Having read the records, set them all down exactly as they appear.
Content starts
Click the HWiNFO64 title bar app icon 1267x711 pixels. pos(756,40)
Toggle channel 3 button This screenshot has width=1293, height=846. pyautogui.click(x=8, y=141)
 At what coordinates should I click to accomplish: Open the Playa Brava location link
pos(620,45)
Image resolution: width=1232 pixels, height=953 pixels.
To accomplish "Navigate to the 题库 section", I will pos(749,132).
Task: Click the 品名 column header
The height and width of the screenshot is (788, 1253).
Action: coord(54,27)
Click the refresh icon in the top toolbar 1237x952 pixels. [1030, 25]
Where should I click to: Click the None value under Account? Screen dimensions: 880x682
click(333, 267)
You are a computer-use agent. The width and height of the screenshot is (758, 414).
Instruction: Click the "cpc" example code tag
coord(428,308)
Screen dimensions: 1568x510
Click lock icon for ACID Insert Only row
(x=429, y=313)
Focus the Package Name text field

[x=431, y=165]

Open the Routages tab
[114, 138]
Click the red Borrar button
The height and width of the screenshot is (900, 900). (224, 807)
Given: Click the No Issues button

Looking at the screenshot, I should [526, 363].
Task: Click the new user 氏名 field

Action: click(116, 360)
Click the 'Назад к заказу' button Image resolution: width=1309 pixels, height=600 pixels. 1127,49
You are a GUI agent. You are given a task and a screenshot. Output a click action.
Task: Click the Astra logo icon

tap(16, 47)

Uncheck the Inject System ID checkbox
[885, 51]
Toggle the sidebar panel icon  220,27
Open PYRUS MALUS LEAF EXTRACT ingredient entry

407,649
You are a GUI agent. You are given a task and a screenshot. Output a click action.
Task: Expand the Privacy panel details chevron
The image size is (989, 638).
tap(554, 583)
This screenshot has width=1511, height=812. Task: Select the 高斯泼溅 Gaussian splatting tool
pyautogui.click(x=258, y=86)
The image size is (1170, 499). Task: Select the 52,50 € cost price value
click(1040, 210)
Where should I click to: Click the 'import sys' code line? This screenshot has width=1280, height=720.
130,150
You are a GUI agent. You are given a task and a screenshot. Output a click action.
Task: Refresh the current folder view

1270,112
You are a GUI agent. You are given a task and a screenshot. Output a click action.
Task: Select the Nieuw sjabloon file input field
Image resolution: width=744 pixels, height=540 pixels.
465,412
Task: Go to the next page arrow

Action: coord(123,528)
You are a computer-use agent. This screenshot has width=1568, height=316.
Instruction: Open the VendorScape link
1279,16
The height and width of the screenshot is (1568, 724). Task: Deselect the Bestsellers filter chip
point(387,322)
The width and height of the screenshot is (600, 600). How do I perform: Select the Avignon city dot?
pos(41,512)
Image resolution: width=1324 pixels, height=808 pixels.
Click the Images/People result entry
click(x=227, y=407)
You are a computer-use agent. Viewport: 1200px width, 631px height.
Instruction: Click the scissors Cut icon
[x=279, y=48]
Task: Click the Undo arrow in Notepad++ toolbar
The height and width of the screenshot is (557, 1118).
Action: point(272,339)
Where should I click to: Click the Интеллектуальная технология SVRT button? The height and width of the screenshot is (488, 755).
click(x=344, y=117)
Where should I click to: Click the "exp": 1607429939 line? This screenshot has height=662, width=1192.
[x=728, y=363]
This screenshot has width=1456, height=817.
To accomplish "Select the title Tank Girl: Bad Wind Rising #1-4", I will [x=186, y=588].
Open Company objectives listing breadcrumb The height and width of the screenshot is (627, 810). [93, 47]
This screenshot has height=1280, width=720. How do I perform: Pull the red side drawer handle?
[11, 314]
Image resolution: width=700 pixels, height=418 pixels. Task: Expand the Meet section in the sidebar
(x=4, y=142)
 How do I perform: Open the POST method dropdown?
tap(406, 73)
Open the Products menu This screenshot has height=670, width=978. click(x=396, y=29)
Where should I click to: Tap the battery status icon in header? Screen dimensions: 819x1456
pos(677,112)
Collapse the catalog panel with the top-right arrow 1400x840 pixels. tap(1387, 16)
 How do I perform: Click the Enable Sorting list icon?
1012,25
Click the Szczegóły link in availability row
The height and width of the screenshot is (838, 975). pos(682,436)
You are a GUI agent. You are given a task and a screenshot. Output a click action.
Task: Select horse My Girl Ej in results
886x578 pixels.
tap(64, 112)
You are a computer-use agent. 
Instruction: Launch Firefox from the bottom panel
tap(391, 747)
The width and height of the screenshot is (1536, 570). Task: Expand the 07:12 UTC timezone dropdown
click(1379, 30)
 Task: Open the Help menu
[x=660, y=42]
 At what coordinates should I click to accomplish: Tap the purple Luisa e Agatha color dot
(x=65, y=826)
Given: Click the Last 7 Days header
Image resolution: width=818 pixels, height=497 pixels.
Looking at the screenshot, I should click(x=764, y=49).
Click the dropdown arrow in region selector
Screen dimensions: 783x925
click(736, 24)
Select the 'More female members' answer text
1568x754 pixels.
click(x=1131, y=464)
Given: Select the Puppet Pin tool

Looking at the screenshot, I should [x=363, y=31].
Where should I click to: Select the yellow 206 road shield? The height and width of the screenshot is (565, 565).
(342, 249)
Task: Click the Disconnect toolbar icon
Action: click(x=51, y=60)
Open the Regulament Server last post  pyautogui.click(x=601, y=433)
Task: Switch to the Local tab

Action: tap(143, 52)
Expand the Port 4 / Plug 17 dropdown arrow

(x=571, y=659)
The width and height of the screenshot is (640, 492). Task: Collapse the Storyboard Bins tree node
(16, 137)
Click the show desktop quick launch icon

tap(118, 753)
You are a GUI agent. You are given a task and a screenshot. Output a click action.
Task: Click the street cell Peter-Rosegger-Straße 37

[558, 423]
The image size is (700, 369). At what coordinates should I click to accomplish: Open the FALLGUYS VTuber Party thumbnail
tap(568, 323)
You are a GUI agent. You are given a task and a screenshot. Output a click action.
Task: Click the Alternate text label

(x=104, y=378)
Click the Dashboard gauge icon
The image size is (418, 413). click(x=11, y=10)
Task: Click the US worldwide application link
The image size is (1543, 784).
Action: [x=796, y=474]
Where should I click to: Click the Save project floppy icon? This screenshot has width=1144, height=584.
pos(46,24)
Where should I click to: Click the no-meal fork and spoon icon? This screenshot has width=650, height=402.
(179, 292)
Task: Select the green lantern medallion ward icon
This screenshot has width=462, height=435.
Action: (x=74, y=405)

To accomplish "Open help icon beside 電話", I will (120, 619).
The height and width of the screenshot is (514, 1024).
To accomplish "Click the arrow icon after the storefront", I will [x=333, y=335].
Content ends
_Result for this task_
Click the HWiNFO64 title bar app icon 1267x711 pixels. pos(756,40)
Toggle channel 3 button This screenshot has width=1293, height=846. pyautogui.click(x=8, y=141)
 At what coordinates should I click to accomplish: Open the Playa Brava location link
pos(620,45)
Image resolution: width=1232 pixels, height=953 pixels.
To accomplish "Navigate to the 题库 section", I will pos(749,132).
Task: Click the 品名 column header
The height and width of the screenshot is (788, 1253).
Action: coord(54,27)
Click the refresh icon in the top toolbar 1237x952 pixels. [1030, 25]
Where should I click to: Click the None value under Account? Screen dimensions: 880x682
click(333, 267)
You are a computer-use agent. The width and height of the screenshot is (758, 414).
Instruction: Click the "cpc" example code tag
coord(428,308)
Screen dimensions: 1568x510
Click lock icon for ACID Insert Only row
(x=429, y=313)
Focus the Package Name text field

[x=431, y=165]

Open the Routages tab
[114, 138]
Click the red Borrar button
The height and width of the screenshot is (900, 900). (224, 807)
Given: Click the No Issues button

Looking at the screenshot, I should [526, 363].
Task: Click the new user 氏名 field

Action: click(116, 360)
Click the 'Назад к заказу' button Image resolution: width=1309 pixels, height=600 pixels. 1127,49
You are a GUI agent. You are given a task and a screenshot. Output a click action.
Task: Click the Astra logo icon

tap(16, 47)

Uncheck the Inject System ID checkbox
[885, 51]
Toggle the sidebar panel icon  220,27
Open PYRUS MALUS LEAF EXTRACT ingredient entry

407,649
You are a GUI agent. You are given a task and a screenshot. Output a click action.
Task: Expand the Privacy panel details chevron
The image size is (989, 638).
tap(554, 583)
This screenshot has width=1511, height=812. Task: Select the 高斯泼溅 Gaussian splatting tool
pyautogui.click(x=258, y=86)
The image size is (1170, 499). Task: Select the 52,50 € cost price value
click(1040, 210)
Where should I click to: Click the 'import sys' code line? This screenshot has width=1280, height=720.
130,150
You are a GUI agent. You are given a task and a screenshot. Output a click action.
Task: Refresh the current folder view

1270,112
You are a GUI agent. You are given a task and a screenshot. Output a click action.
Task: Select the Nieuw sjabloon file input field
Image resolution: width=744 pixels, height=540 pixels.
465,412
Task: Go to the next page arrow

Action: coord(123,528)
You are a computer-use agent. This screenshot has width=1568, height=316.
Instruction: Open the VendorScape link
1279,16
The height and width of the screenshot is (1568, 724). Task: Deselect the Bestsellers filter chip
point(387,322)
The width and height of the screenshot is (600, 600). How do I perform: Select the Avignon city dot?
pos(41,512)
Image resolution: width=1324 pixels, height=808 pixels.
Click the Images/People result entry
click(x=227, y=407)
You are a computer-use agent. Viewport: 1200px width, 631px height.
Instruction: Click the scissors Cut icon
[x=279, y=48]
Task: Click the Undo arrow in Notepad++ toolbar
The height and width of the screenshot is (557, 1118).
Action: point(272,339)
Where should I click to: Click the Интеллектуальная технология SVRT button? The height and width of the screenshot is (488, 755).
click(x=344, y=117)
Where should I click to: Click the "exp": 1607429939 line? This screenshot has height=662, width=1192.
[x=728, y=363]
This screenshot has width=1456, height=817.
To accomplish "Select the title Tank Girl: Bad Wind Rising #1-4", I will [x=186, y=588].
Open Company objectives listing breadcrumb The height and width of the screenshot is (627, 810). [93, 47]
This screenshot has height=1280, width=720. How do I perform: Pull the red side drawer handle?
[11, 314]
Image resolution: width=700 pixels, height=418 pixels. Task: Expand the Meet section in the sidebar
(x=4, y=142)
 How do I perform: Open the POST method dropdown?
tap(406, 73)
Open the Products menu This screenshot has height=670, width=978. click(x=396, y=29)
Where should I click to: Tap the battery status icon in header? Screen dimensions: 819x1456
pos(677,112)
Collapse the catalog panel with the top-right arrow 1400x840 pixels. tap(1387, 16)
 How do I perform: Click the Enable Sorting list icon?
1012,25
Click the Szczegóły link in availability row
The height and width of the screenshot is (838, 975). pos(682,436)
You are a GUI agent. You are given a task and a screenshot. Output a click action.
Task: Select horse My Girl Ej in results
886x578 pixels.
tap(64, 112)
You are a computer-use agent. 
Instruction: Launch Firefox from the bottom panel
tap(391, 747)
The width and height of the screenshot is (1536, 570). Task: Expand the 07:12 UTC timezone dropdown
click(1379, 30)
 Task: Open the Help menu
[x=660, y=42]
 At what coordinates should I click to accomplish: Tap the purple Luisa e Agatha color dot
(x=65, y=826)
Given: Click the Last 7 Days header
Image resolution: width=818 pixels, height=497 pixels.
Looking at the screenshot, I should click(x=764, y=49).
Click the dropdown arrow in region selector
Screen dimensions: 783x925
click(736, 24)
Select the 'More female members' answer text
1568x754 pixels.
click(x=1131, y=464)
Given: Select the Puppet Pin tool

Looking at the screenshot, I should [x=363, y=31].
Where should I click to: Select the yellow 206 road shield? The height and width of the screenshot is (565, 565).
(342, 249)
Task: Click the Disconnect toolbar icon
Action: click(x=51, y=60)
Open the Regulament Server last post  pyautogui.click(x=601, y=433)
Task: Switch to the Local tab

Action: tap(143, 52)
Expand the Port 4 / Plug 17 dropdown arrow

(x=571, y=659)
The width and height of the screenshot is (640, 492). Task: Collapse the Storyboard Bins tree node
(16, 137)
Click the show desktop quick launch icon

tap(118, 753)
You are a GUI agent. You are given a task and a screenshot. Output a click action.
Task: Click the street cell Peter-Rosegger-Straße 37

[558, 423]
The image size is (700, 369). At what coordinates should I click to accomplish: Open the FALLGUYS VTuber Party thumbnail
tap(568, 323)
You are a GUI agent. You are given a task and a screenshot. Output a click action.
Task: Click the Alternate text label

(x=104, y=378)
Click the Dashboard gauge icon
The image size is (418, 413). click(x=11, y=10)
Task: Click the US worldwide application link
The image size is (1543, 784).
Action: [x=796, y=474]
Where should I click to: Click the Save project floppy icon? This screenshot has width=1144, height=584.
pos(46,24)
Where should I click to: Click the no-meal fork and spoon icon? This screenshot has width=650, height=402.
(179, 292)
Task: Select the green lantern medallion ward icon
This screenshot has width=462, height=435.
Action: (x=74, y=405)

To accomplish "Open help icon beside 電話", I will (120, 619).
The height and width of the screenshot is (514, 1024).
To accomplish "Click the arrow icon after the storefront", I will [x=333, y=335].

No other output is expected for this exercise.